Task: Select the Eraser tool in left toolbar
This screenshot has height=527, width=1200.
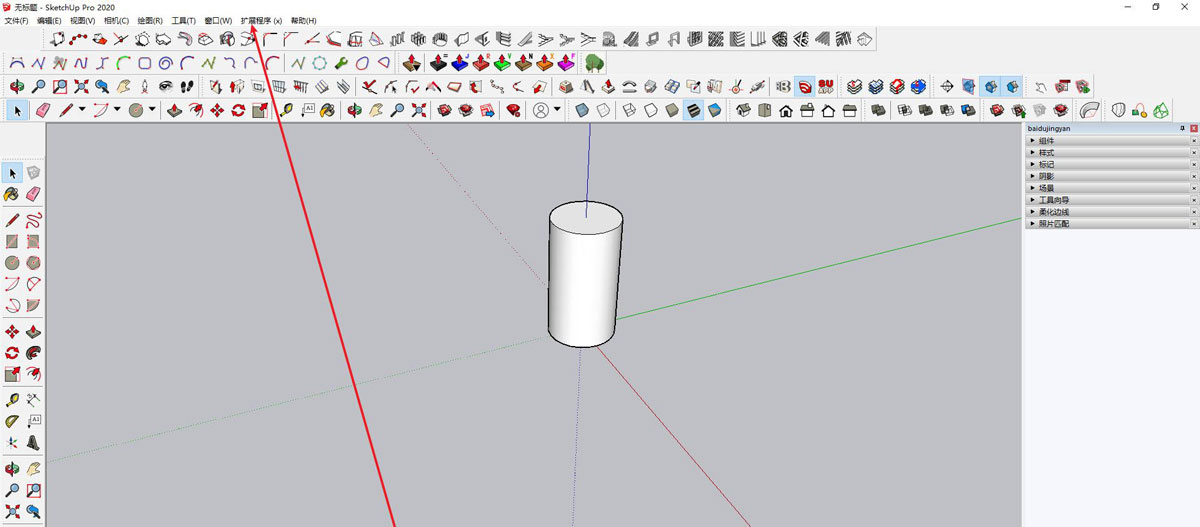Action: (x=33, y=193)
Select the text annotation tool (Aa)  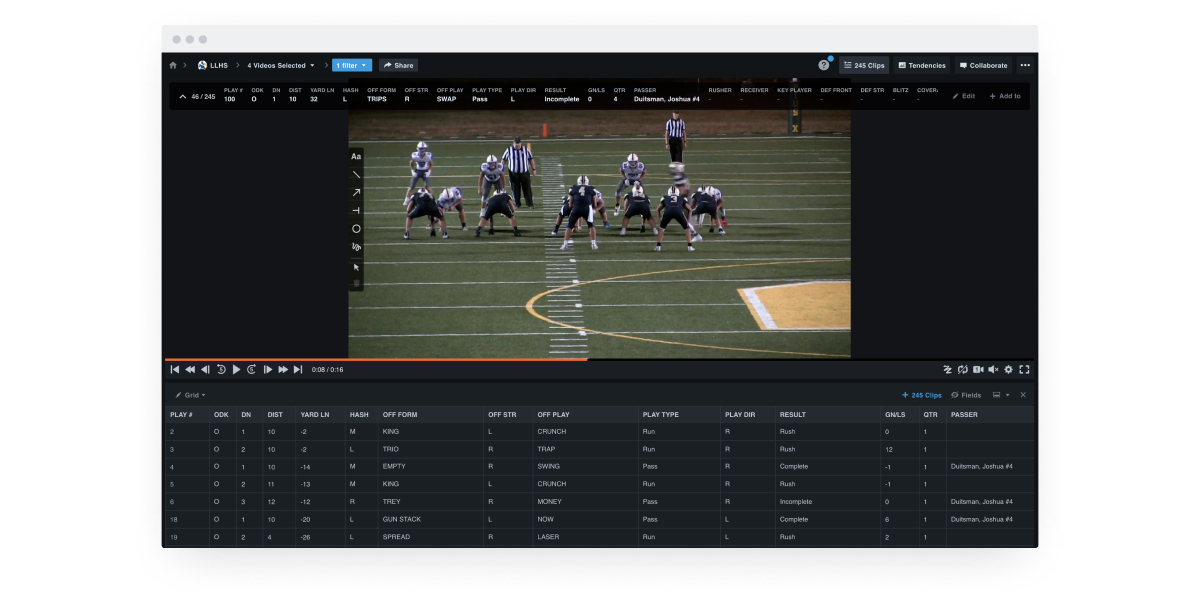click(356, 157)
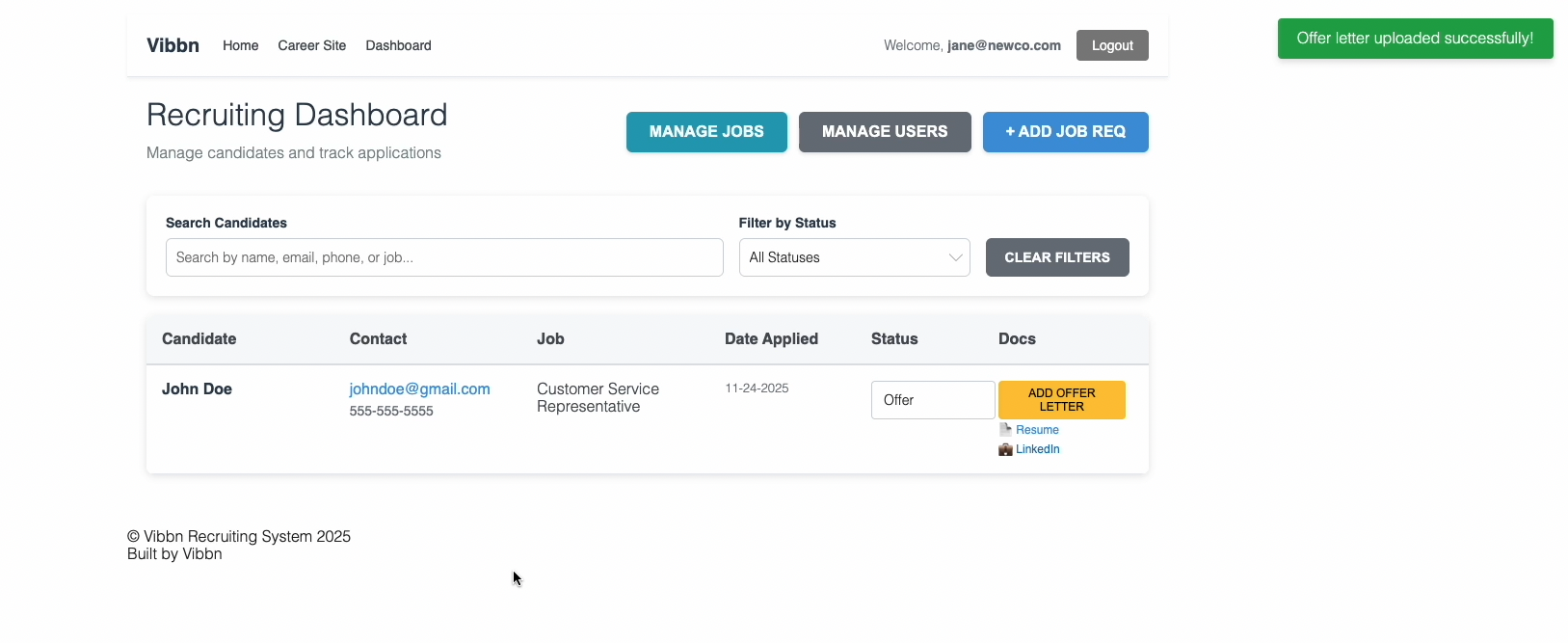Dismiss the offer letter uploaded notification
1568x643 pixels.
click(1414, 39)
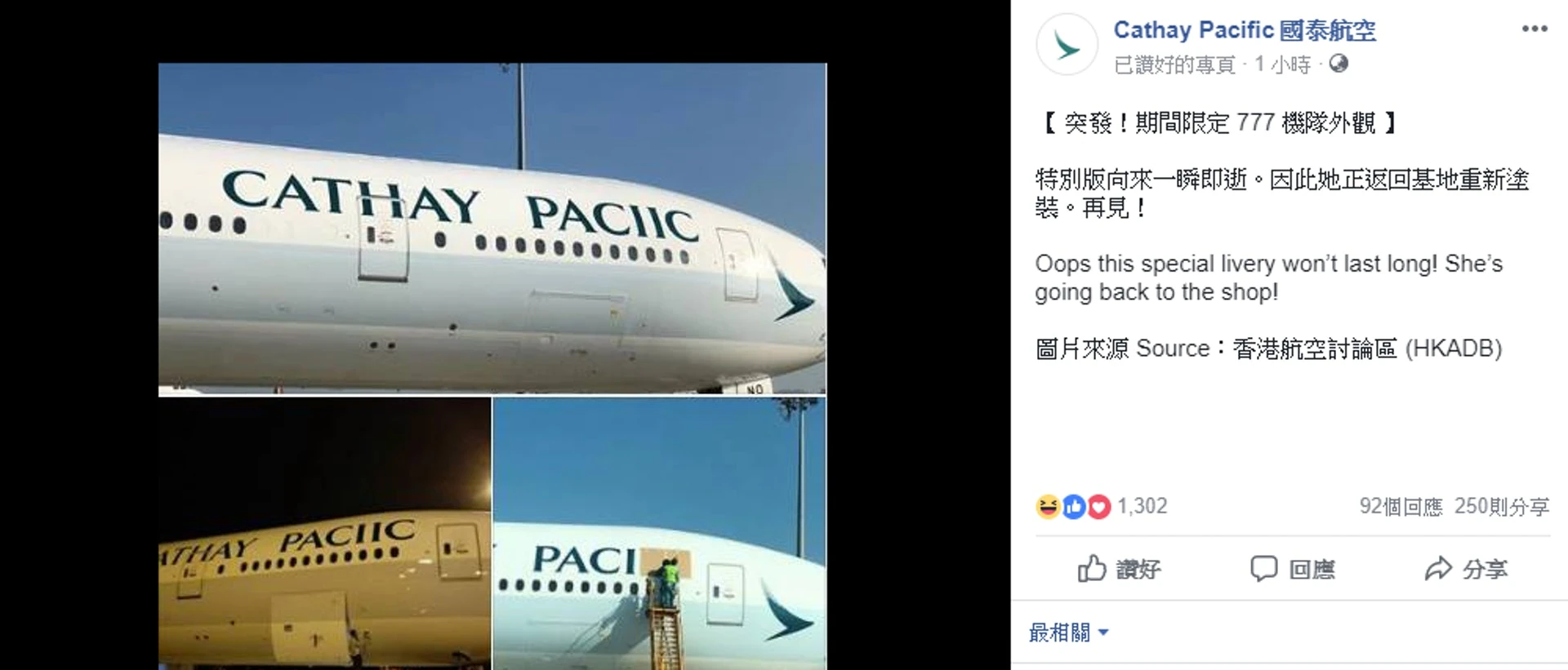Open the three-dot post options menu

point(1534,29)
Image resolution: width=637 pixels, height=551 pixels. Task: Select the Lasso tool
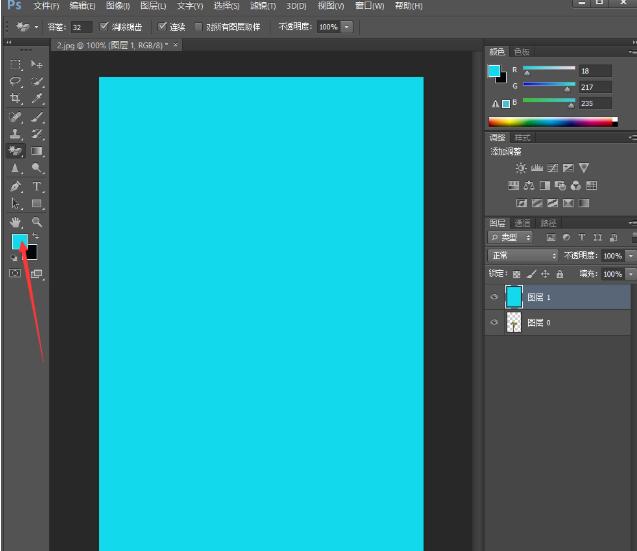(15, 82)
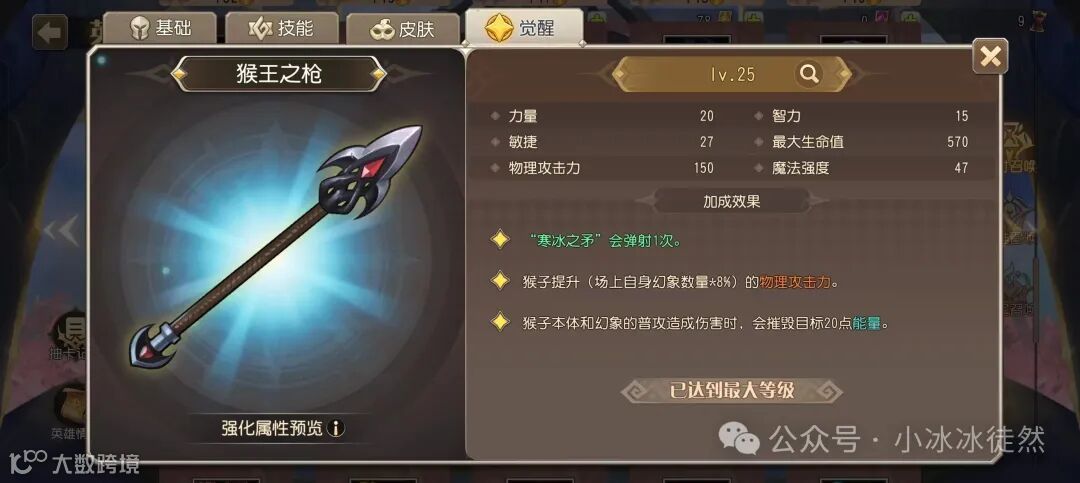Click the 猴王之枪 title banner
Viewport: 1080px width, 483px height.
278,74
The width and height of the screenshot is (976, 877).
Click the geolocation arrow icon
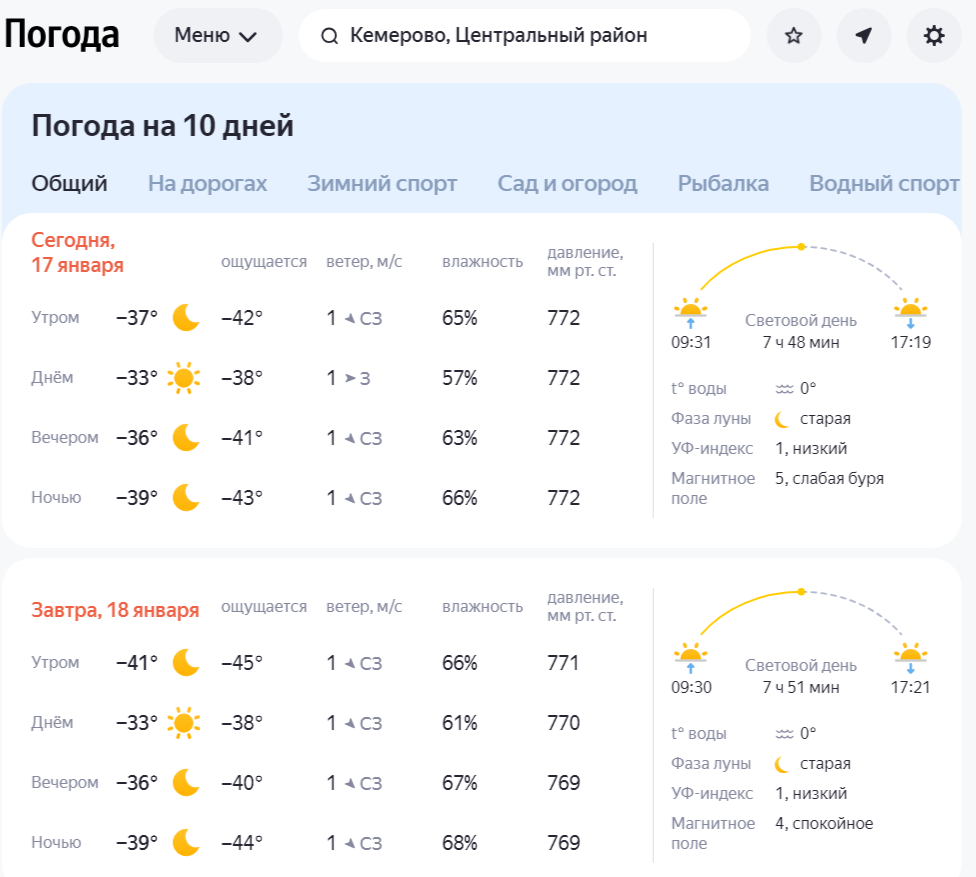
================================
About this task: Extract exactly the lines from the one containing "The width and" through the last line of the records above, both included, and leave out the pictures.

Exercise solution:
The width and height of the screenshot is (976, 877).
Click the geolocation arrow icon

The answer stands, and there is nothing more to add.